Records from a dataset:
________________

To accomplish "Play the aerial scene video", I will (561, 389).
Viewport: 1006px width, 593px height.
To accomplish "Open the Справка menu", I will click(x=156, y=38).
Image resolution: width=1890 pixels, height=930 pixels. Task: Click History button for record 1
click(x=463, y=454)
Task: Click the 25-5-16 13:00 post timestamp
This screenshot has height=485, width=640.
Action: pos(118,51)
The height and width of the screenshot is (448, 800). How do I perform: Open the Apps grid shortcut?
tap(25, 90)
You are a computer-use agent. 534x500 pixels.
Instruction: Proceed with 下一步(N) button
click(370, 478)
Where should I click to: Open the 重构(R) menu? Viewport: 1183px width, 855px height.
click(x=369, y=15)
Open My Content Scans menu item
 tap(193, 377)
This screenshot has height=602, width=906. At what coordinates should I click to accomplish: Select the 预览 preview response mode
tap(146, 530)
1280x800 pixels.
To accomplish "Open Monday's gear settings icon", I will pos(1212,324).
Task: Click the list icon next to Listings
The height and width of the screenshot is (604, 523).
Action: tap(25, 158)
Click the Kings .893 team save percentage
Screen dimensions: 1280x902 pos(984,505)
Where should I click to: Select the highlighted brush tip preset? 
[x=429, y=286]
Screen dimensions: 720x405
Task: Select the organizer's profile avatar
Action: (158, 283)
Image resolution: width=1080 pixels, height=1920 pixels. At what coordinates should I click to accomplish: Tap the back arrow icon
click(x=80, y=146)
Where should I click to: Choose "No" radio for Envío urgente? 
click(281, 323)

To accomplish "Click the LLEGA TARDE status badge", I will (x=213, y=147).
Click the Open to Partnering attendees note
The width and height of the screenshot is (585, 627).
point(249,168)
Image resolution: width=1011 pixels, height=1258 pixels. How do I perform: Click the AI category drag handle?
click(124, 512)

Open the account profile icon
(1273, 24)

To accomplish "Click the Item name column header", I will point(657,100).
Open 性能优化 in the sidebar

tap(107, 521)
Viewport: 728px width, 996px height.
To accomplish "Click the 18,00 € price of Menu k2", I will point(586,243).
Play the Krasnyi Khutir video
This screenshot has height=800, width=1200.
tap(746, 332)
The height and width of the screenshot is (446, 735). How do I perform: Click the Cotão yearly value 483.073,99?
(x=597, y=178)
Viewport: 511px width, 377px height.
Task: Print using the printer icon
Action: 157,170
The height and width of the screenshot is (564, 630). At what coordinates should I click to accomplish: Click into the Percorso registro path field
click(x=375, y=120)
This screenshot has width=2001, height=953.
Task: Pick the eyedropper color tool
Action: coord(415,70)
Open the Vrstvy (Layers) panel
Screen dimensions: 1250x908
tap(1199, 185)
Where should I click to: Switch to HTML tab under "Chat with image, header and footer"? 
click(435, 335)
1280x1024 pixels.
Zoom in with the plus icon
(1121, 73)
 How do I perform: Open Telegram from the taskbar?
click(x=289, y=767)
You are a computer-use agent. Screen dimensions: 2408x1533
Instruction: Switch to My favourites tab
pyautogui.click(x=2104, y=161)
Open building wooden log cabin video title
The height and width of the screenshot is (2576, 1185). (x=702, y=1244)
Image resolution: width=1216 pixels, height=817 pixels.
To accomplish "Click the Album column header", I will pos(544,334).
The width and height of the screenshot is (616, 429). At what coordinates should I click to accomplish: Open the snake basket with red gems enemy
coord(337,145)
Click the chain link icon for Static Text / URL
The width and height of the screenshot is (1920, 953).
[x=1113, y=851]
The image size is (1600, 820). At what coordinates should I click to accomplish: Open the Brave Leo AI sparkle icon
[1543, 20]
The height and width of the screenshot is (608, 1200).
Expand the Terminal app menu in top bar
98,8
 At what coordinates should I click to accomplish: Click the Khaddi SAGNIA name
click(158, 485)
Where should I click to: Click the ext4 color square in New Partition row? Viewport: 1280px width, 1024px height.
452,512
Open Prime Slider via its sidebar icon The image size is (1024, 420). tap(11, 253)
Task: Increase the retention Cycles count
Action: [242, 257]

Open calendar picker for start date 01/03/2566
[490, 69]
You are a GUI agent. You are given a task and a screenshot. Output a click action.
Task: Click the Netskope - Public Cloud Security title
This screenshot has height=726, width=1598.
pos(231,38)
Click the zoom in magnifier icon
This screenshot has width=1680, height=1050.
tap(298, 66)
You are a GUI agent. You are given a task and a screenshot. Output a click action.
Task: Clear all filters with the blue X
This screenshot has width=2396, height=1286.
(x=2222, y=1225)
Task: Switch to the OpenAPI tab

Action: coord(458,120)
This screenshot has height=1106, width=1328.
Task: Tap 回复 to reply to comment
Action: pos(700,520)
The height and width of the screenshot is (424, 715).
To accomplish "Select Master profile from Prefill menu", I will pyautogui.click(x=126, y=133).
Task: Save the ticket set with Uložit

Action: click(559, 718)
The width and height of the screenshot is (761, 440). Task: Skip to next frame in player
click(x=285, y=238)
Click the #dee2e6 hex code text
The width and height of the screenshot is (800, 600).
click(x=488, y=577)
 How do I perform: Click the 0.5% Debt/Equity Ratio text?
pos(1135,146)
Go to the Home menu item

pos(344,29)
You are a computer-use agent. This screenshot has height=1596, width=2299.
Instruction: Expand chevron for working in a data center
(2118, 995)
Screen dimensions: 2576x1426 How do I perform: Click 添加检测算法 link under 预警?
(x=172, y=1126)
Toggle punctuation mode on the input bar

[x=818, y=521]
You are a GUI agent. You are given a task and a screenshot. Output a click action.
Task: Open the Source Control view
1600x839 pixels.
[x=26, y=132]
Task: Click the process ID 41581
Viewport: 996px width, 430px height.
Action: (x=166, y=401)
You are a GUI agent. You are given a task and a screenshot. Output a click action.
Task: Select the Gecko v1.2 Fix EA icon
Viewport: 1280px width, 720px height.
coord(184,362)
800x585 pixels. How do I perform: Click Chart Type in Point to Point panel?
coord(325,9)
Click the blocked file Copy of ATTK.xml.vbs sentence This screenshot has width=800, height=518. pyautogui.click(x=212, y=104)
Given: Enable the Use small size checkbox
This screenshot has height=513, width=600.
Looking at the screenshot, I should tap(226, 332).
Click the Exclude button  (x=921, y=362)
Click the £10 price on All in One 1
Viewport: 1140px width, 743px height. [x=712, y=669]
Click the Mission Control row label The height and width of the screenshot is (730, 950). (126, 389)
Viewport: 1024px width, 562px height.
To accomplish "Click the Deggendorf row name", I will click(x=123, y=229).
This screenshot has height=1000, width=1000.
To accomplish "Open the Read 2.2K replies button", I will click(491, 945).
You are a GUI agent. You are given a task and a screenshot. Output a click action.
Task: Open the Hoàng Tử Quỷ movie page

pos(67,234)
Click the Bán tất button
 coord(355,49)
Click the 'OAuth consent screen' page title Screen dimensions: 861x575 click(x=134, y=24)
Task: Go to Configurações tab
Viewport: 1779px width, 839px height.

________________

-- Task objective --
In your answer, include only the lines above starting at the line that holds "Image resolution: width=1216" and ending at the line that holds "Task: Clear all filters with the blue X", copied exactly.

-- Finished task --
Image resolution: width=1216 pixels, height=817 pixels.
To accomplish "Click the Album column header", I will pos(544,334).
The width and height of the screenshot is (616, 429). At what coordinates should I click to accomplish: Open the snake basket with red gems enemy
coord(337,145)
Click the chain link icon for Static Text / URL
The width and height of the screenshot is (1920, 953).
[x=1113, y=851]
The image size is (1600, 820). At what coordinates should I click to accomplish: Open the Brave Leo AI sparkle icon
[1543, 20]
The height and width of the screenshot is (608, 1200).
Expand the Terminal app menu in top bar
98,8
 At what coordinates should I click to accomplish: Click the Khaddi SAGNIA name
click(158, 485)
Where should I click to: Click the ext4 color square in New Partition row? Viewport: 1280px width, 1024px height.
452,512
Open Prime Slider via its sidebar icon The image size is (1024, 420). tap(11, 253)
Task: Increase the retention Cycles count
Action: [242, 257]

Open calendar picker for start date 01/03/2566
[490, 69]
You are a GUI agent. You are given a task and a screenshot. Output a click action.
Task: Click the Netskope - Public Cloud Security title
This screenshot has height=726, width=1598.
pos(231,38)
Click the zoom in magnifier icon
This screenshot has width=1680, height=1050.
tap(298, 66)
You are a GUI agent. You are given a task and a screenshot. Output a click action.
Task: Clear all filters with the blue X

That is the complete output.